What you should do:
Take the line containing "Click the Save Session button" and every line below it through the end of the entries, and output them verbatim, pictures excluded.
##############################
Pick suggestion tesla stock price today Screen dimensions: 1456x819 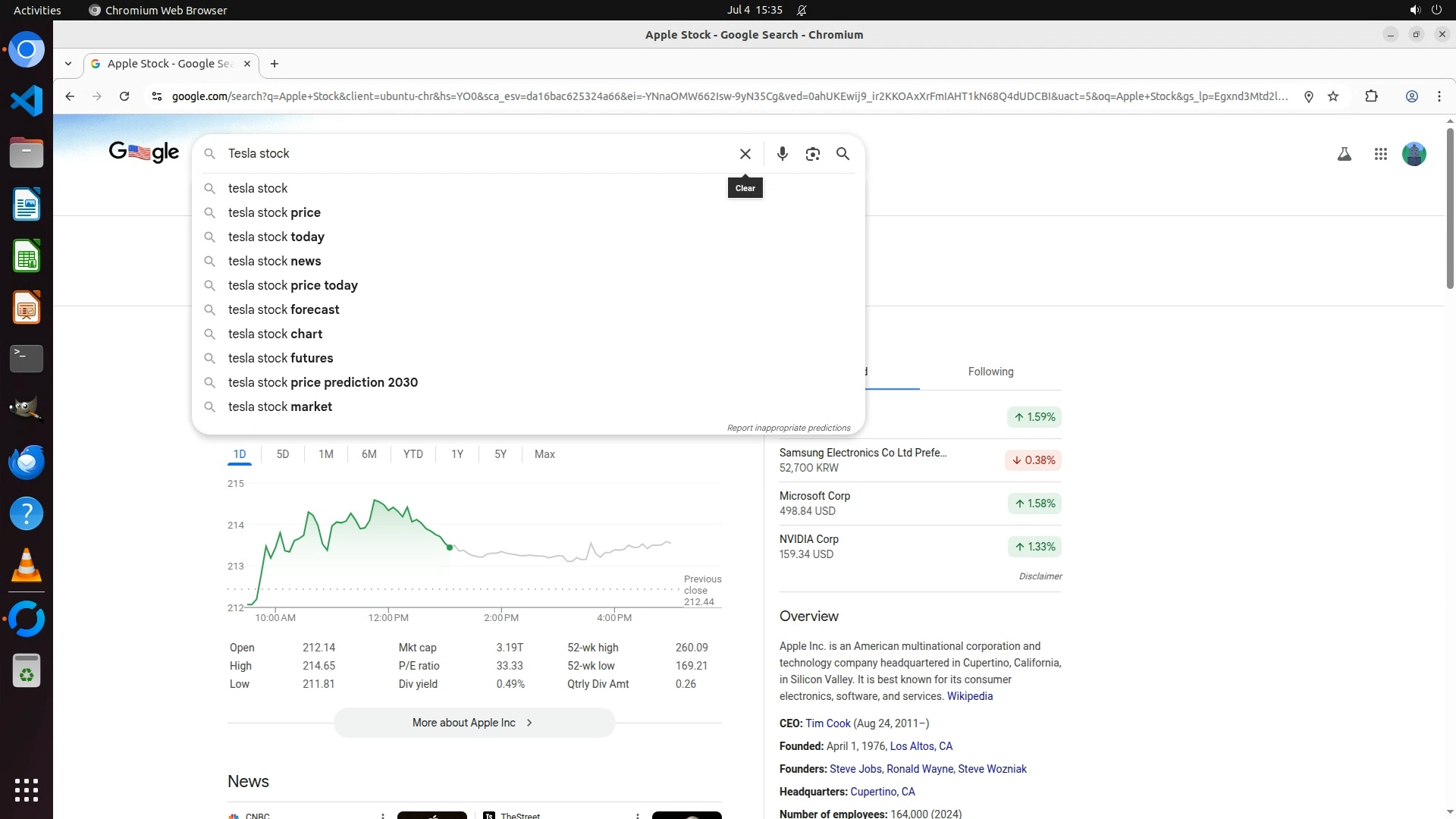click(x=293, y=285)
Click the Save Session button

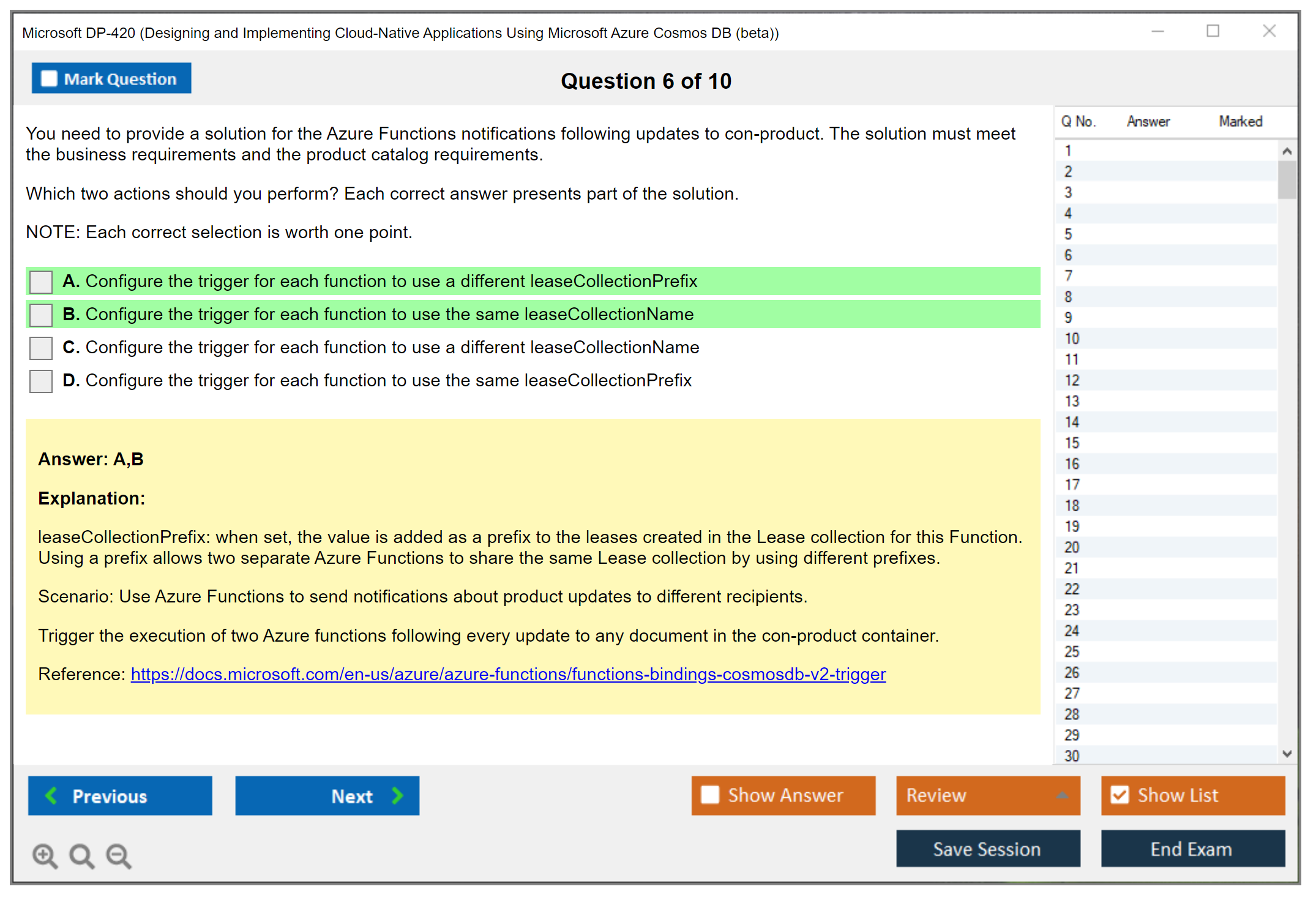coord(987,849)
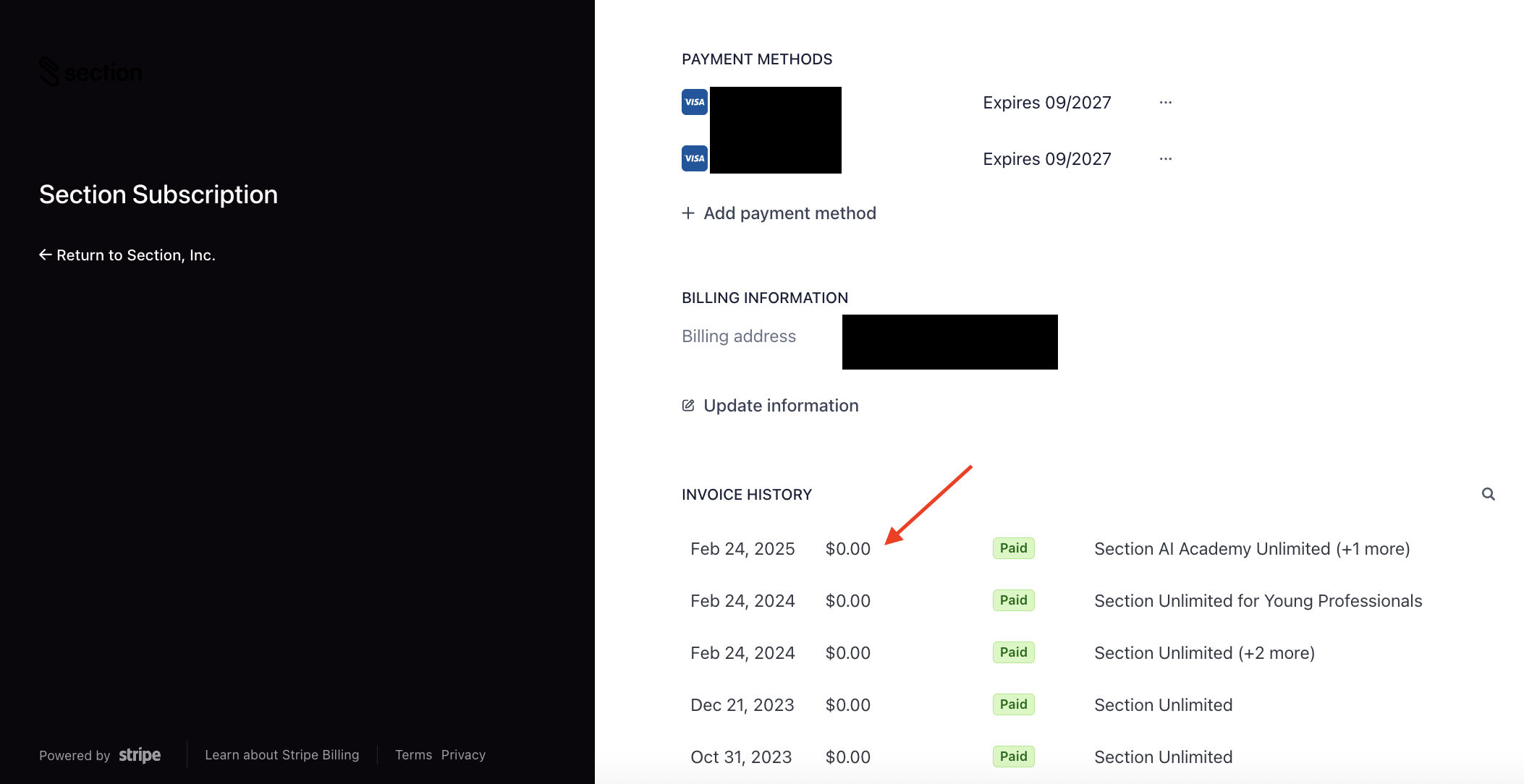Viewport: 1524px width, 784px height.
Task: Search invoice history with magnifier icon
Action: pos(1488,494)
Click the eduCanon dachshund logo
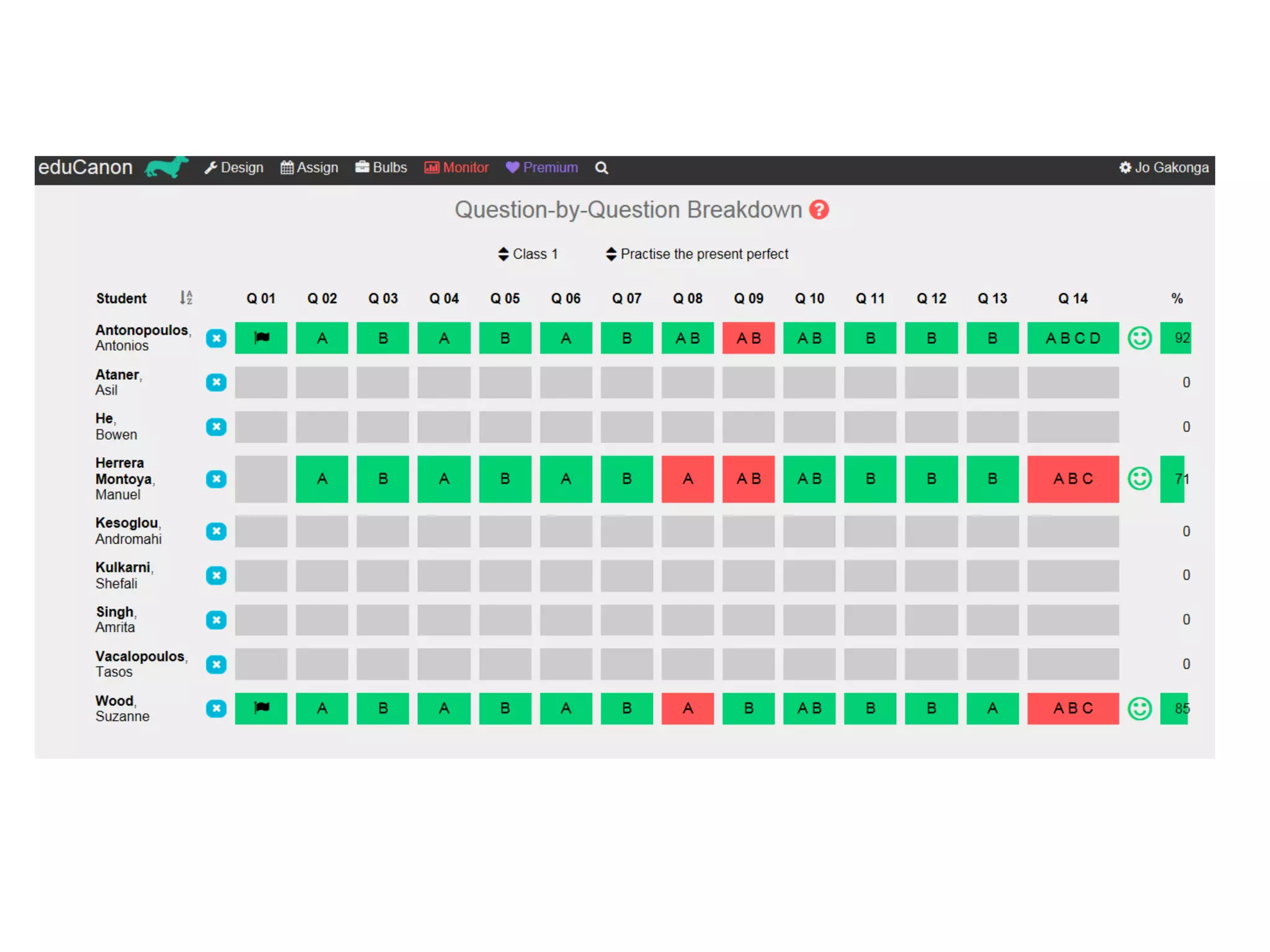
##############################
Problem solution:
Click the Save Session button

coord(987,849)
Viewport: 1524px width, 784px height.
Task: Search invoice history with magnifier icon
Action: pos(1488,494)
Click the eduCanon dachshund logo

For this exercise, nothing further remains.